■ PROBLEM DESCRIPTION: Every line of the entries with the word "agent" in it should be shown.

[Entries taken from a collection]
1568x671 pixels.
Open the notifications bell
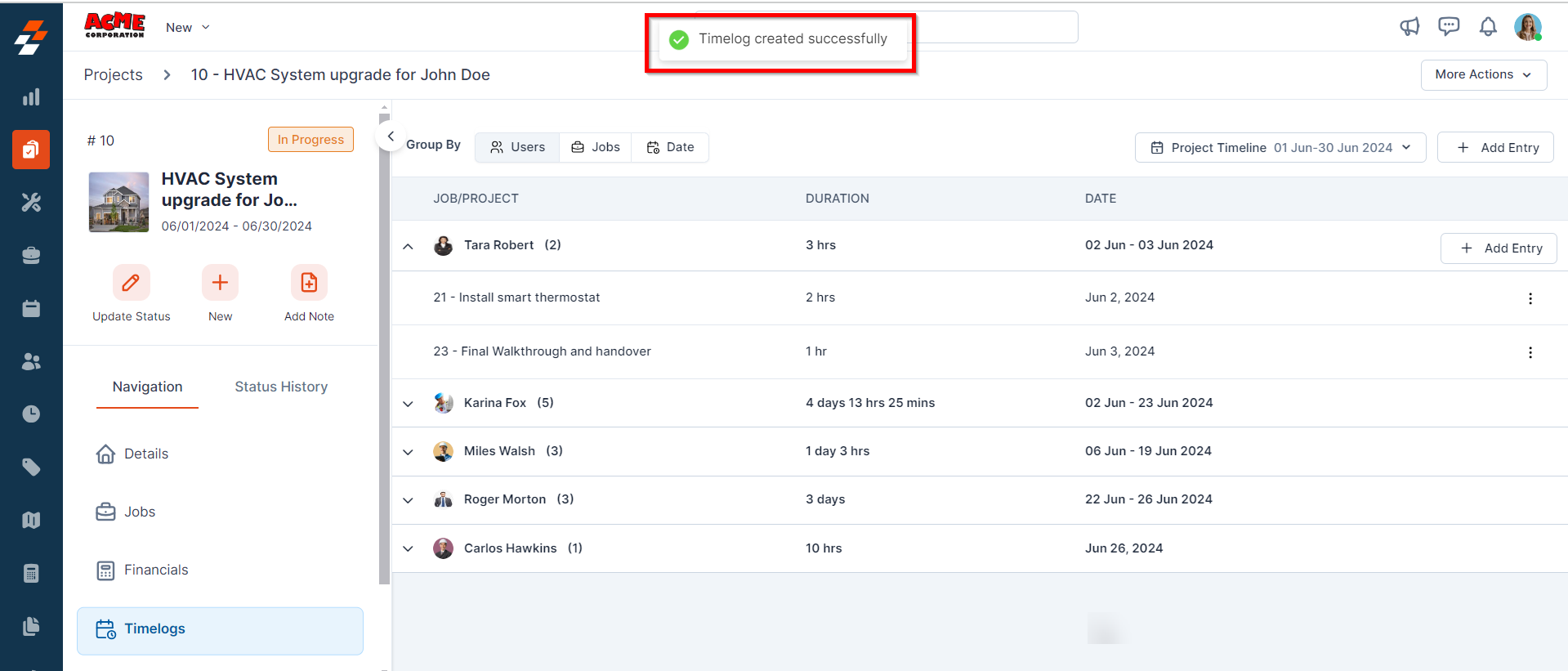coord(1488,27)
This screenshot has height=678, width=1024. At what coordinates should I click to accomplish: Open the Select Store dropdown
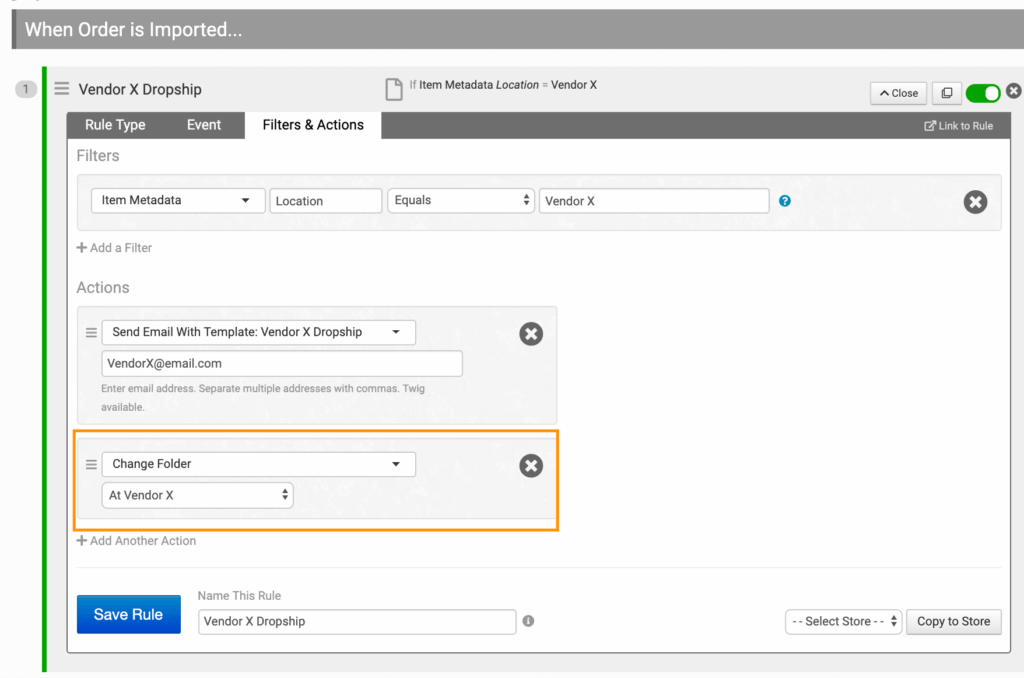click(x=843, y=621)
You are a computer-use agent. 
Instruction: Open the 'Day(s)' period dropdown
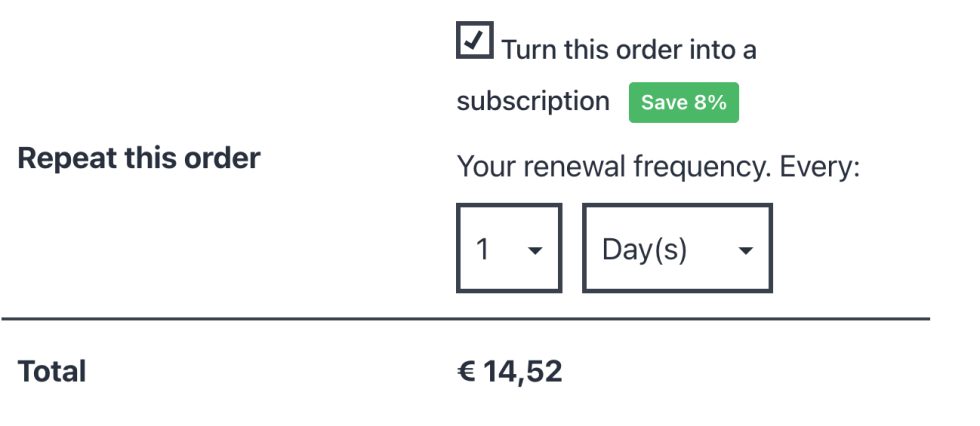[677, 249]
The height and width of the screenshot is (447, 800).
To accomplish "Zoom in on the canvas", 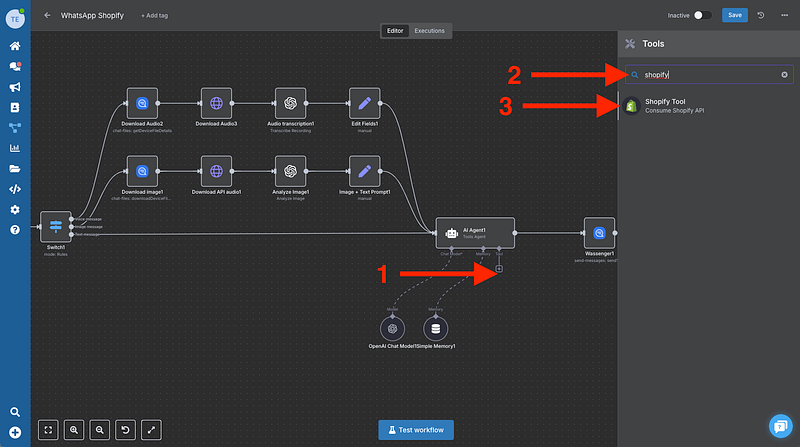I will coord(75,429).
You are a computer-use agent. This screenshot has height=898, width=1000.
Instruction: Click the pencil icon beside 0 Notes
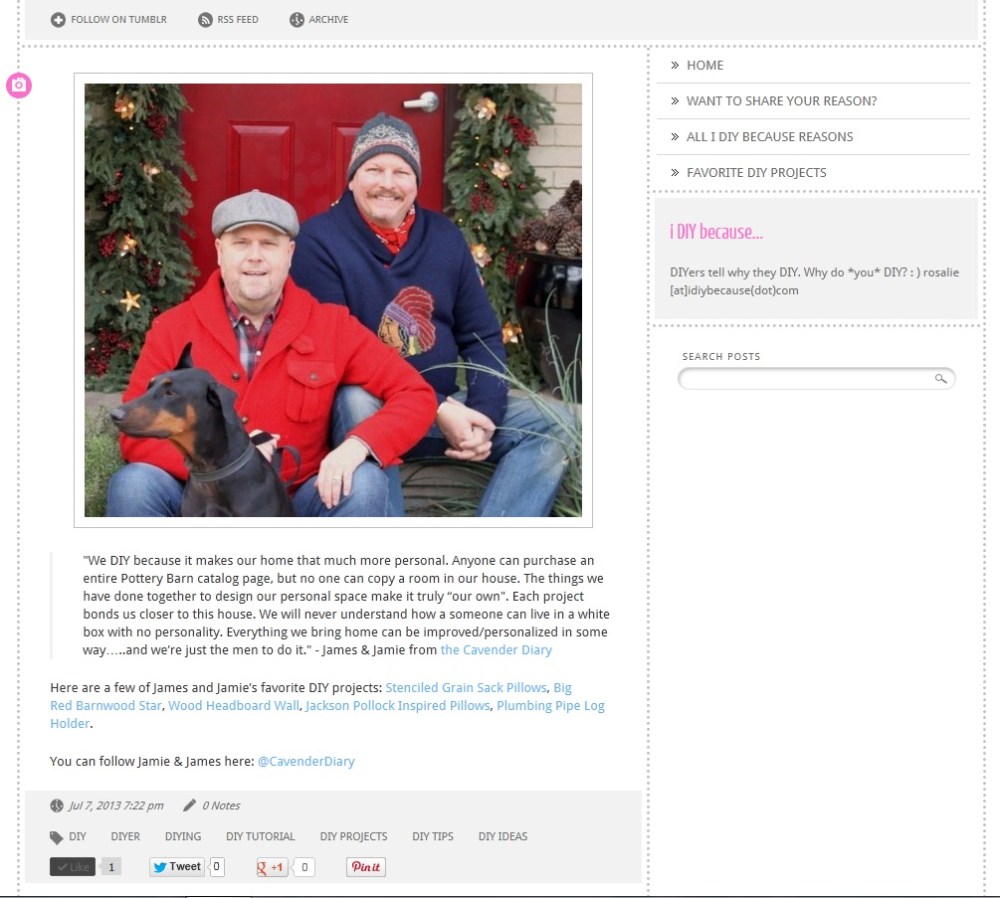(189, 805)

■ RESPONSE TO THIS EXERCISE:
You are a computer-use agent. 
You are a computer-use agent. This screenshot has height=898, width=1000.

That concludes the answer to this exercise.